● Stated problem 1
Copy the rows from the line with "Viewport: 734px width, 519px" up to and including the line with "pyautogui.click(x=358, y=336)", character for character.
[Supplied text start]
Monthly Archives: April 2017

The case for the tiltrotor

As the US Army aviation community gathers in Nashville for the annual Mission Solutions Summit – where industry will be provided updates on various army upgrade programmes – our cover story in the latest issue of Defence Helicopter features one platform the service doesn’t fly.

While there are far fewer USAF CV-22B Ospreys in service than those flown by their Marine Corps brethren, the use of the tiltrotor for special operations missions over the past decade has equally changed the way the USAF does business.

We recently gained a valuable insight in what it takes to prepare crews to fly the CV-22, with intrepid reporter Barry Smith spending several days with the training unit, the 71st Special Operations Squadron (SOS), at Kirtland AFB, New Mexico.

The Osprey is tailor-made for the vast distances encountered in many of the regions the US finds itself operating in, thanks to such features as an aerial refuelling capability, allowing the USAF and USMC to ‘collapse speed and distance’, in the words of one marine commander.
[Supplied text end]
[Information given start]
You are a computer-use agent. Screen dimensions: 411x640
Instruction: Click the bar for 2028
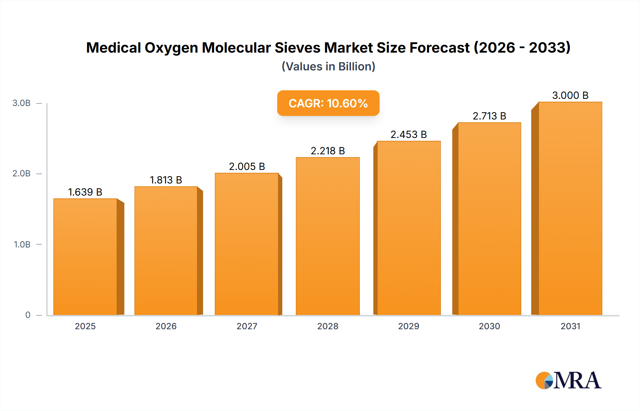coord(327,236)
[Information given end]
[Information given start]
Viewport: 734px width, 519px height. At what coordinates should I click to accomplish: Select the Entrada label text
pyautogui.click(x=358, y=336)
[Information given end]
[Information given start]
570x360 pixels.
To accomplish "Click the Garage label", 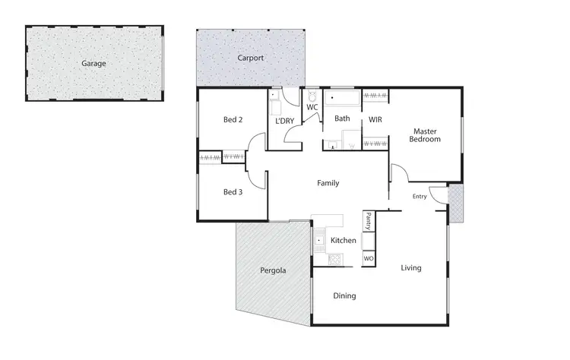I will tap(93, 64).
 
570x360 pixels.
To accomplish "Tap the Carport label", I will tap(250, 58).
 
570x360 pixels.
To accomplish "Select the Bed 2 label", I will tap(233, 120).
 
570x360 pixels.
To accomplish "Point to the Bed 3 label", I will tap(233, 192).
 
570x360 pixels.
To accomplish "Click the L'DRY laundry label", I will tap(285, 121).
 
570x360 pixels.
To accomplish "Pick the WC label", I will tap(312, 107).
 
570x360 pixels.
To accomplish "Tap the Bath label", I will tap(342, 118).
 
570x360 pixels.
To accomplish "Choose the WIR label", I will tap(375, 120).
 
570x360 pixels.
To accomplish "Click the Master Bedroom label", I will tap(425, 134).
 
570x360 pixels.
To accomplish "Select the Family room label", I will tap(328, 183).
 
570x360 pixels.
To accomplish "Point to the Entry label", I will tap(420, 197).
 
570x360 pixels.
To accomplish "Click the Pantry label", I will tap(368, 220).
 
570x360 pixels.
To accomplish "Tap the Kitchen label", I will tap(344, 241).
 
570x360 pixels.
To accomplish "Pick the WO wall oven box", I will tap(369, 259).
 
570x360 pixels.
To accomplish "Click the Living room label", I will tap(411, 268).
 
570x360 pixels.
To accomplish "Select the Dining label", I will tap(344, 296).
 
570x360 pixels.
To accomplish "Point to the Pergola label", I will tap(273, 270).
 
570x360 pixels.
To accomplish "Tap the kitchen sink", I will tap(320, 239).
[Information given end]
● Stated problem 2
Answer these questions about the tiltrotor post:
(a) In which city is the US Army aviation community gathering for the annual Mission Solutions Summit?
(b) Which unit did reporter Barry Smith spend several days with, and where is it based?
(c) Which tiltrotor model does the USAF fly?

● Output 1
Viewport: 734px width, 519px height. At what coordinates should I click to accomplish: Select the Entrada label text
pyautogui.click(x=358, y=336)

● Output 2
(a) Nashville.
(b) The 71st Special Operations Squadron (SOS), the training unit at Kirtland AFB, New Mexico.
(c) The CV-22B Osprey.